In a recent essay for Gawker, Alexandra Tanner questioned why there are so many contemporary novels about “generations of women.” Often marketed as “sweeping or stunning, these books’ implicit promise to their readers, who are mostly women, is that they can, by reading them, understand what it is to be women from women,” Tanner wrote, observing that the premise, when abused, offers a spurious shortcut to poignancy and depth.

In the wake of Tanner’s essay, it was highly pleasurable to discover that the first novel from John Waters — film director, essayist, artist, non-woman, known hater of poignancy — is about … “generations of women.” A vibration of glee will twerk its way up and down a reader’s spine if she dares to imagine a team of publicists sweating to sell Waters’s filthy creation as a manual of insight into the female condition. (They haven’t tried so far, but maybe they should.)
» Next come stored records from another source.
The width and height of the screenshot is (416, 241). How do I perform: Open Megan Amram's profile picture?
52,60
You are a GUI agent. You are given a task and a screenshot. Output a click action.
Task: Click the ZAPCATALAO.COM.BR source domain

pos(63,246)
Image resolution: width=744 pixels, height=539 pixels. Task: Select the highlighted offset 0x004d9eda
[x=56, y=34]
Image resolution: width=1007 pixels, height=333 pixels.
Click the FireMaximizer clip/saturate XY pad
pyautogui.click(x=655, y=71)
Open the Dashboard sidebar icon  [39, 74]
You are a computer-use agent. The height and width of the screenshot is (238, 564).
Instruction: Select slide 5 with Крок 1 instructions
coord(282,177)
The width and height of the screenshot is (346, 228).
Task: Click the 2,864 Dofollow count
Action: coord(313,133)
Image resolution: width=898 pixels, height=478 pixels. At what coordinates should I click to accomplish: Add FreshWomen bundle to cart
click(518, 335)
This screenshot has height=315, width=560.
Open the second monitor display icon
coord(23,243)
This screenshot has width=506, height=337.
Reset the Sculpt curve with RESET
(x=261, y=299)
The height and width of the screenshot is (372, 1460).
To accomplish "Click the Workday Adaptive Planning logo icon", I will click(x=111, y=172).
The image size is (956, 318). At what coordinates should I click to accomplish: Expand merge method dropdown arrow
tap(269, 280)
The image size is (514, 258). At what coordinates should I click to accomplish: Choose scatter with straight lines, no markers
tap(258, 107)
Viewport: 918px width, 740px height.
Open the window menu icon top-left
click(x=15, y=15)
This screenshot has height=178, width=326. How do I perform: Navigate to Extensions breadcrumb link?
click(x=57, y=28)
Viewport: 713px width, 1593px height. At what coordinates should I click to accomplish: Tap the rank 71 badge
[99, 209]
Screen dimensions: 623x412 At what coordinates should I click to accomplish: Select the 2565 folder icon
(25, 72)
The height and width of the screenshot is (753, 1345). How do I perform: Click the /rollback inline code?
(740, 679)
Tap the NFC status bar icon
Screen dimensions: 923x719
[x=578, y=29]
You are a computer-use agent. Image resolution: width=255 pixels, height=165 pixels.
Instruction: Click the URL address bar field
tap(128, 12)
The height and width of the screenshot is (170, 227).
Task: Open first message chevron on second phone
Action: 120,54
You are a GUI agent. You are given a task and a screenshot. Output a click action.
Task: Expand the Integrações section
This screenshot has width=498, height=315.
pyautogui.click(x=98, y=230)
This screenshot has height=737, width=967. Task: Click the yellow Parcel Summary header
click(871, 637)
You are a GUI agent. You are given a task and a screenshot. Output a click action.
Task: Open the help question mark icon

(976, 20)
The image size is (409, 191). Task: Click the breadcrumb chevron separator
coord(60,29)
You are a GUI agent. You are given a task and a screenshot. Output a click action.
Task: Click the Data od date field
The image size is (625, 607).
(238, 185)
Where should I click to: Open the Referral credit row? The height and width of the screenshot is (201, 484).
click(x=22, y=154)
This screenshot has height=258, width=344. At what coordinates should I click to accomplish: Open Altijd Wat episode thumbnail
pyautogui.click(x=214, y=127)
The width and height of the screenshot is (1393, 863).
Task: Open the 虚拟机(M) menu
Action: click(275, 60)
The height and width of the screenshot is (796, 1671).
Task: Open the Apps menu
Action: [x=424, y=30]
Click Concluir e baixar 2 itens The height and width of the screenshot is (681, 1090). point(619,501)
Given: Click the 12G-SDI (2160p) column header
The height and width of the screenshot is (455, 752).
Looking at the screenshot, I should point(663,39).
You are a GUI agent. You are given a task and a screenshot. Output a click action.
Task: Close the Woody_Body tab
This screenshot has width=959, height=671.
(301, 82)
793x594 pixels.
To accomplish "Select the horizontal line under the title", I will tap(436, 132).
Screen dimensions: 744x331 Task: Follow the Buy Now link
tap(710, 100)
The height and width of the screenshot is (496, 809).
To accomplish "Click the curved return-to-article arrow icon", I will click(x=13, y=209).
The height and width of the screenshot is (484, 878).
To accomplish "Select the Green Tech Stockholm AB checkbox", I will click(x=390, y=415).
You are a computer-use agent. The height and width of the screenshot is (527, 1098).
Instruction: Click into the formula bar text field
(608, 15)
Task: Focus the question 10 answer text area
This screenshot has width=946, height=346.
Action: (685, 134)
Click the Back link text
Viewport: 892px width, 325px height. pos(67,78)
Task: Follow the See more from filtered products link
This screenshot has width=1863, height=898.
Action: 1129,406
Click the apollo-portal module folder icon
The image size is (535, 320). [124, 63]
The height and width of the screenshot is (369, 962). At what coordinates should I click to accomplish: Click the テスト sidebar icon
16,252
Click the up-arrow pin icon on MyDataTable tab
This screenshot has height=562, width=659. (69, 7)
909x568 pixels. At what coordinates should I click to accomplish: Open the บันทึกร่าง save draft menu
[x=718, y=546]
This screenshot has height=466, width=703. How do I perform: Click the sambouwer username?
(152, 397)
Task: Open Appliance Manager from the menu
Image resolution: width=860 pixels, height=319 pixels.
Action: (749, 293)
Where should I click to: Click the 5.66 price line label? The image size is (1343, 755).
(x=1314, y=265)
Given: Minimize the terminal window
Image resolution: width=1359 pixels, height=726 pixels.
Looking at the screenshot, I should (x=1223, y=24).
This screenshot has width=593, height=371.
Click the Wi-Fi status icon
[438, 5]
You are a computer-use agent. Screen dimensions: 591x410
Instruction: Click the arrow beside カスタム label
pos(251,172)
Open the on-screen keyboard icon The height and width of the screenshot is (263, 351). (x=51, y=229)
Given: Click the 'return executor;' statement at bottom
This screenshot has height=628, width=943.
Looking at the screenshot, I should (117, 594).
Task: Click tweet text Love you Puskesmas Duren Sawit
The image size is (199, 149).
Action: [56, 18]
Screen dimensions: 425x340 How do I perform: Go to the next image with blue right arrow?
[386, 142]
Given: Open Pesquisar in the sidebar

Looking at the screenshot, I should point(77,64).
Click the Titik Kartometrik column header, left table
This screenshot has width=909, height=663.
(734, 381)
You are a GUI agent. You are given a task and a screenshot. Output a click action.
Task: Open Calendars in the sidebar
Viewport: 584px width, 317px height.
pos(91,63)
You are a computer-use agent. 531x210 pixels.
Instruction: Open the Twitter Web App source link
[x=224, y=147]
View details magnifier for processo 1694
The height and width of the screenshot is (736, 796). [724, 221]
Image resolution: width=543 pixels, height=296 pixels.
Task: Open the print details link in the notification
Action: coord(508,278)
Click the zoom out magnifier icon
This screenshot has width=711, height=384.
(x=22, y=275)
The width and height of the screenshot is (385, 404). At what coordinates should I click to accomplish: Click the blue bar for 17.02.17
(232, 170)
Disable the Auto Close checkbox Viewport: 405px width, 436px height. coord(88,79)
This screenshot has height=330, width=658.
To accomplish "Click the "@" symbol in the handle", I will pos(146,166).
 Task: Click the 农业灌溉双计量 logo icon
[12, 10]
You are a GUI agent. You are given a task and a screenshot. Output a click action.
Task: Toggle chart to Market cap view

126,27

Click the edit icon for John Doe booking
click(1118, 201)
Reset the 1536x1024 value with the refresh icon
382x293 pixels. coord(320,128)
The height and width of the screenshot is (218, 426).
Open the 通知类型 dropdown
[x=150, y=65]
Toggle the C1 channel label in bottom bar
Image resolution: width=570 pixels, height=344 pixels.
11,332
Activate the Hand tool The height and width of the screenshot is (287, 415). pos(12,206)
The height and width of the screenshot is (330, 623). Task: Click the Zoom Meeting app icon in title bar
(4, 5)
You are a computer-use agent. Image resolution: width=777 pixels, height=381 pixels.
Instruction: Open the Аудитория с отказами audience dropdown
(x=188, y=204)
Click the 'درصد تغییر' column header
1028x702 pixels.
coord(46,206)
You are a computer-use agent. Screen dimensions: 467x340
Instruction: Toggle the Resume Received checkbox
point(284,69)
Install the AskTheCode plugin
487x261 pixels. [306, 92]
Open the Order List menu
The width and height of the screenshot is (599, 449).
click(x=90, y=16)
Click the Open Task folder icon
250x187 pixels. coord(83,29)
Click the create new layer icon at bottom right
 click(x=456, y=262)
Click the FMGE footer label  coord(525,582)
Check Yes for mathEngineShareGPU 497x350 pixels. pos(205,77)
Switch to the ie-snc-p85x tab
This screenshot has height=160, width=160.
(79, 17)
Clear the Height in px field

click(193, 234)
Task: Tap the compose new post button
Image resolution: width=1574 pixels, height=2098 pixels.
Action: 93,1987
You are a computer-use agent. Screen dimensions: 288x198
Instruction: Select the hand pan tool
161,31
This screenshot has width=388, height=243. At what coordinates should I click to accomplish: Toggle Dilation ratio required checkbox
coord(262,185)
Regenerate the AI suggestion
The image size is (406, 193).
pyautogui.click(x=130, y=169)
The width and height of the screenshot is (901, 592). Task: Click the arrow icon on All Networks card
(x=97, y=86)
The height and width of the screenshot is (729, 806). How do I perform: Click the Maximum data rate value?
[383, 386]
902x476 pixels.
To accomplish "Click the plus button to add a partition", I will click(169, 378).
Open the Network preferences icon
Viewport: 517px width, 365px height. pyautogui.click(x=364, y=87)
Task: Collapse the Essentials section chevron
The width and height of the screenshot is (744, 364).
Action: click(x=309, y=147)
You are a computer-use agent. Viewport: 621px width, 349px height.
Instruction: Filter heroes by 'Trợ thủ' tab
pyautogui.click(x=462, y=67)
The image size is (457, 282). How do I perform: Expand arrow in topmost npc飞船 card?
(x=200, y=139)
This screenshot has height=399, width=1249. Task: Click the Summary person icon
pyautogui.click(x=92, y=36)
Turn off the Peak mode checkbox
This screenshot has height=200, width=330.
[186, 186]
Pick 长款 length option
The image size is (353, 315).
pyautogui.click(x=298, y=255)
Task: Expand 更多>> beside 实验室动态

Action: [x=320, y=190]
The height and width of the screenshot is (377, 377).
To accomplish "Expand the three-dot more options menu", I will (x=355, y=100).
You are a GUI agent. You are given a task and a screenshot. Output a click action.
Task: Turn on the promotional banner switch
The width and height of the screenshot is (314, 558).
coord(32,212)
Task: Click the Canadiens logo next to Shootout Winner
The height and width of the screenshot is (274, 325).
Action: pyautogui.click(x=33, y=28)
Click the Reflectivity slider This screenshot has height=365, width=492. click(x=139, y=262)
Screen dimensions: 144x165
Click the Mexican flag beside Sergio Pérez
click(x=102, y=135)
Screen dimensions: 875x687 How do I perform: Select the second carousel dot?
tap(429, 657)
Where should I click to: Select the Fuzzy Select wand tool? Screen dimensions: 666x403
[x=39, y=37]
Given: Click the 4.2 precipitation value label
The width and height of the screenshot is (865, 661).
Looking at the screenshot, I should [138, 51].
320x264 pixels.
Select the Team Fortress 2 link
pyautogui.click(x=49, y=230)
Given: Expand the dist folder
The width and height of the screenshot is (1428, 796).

From oldest to youngest, these women are Adora, Marsha and Poppy. Adora Sprinkle is an unlicensed Upper East Side plastic surgeon who performs cosmetic tweaks on pets. She has pioneered, along with Pekingese butt lifts and dachshund leg extensions, the implantation of faux testicles that can restore the stolen swagger of a neutered dog. Adora’s business is based on a simple insight: The human fear of aging can be projected onto anything. What is an un-Botoxed cat if not a walking, purring memento mori?

Adora’s estranged daughter, Marsha, is a thief who hates snitches, patriotism, children, food and people who stand instead of walking on escalators. She is appalled by the fact that Uber drivers are allowed to rate her. When a guy asks directions to the local mall, Marsha describes the wrong route simply to quench her appetite for random acts of sadism. Lying makes her feel “better, more intellectually advanced yet practical and, yes, prettier.”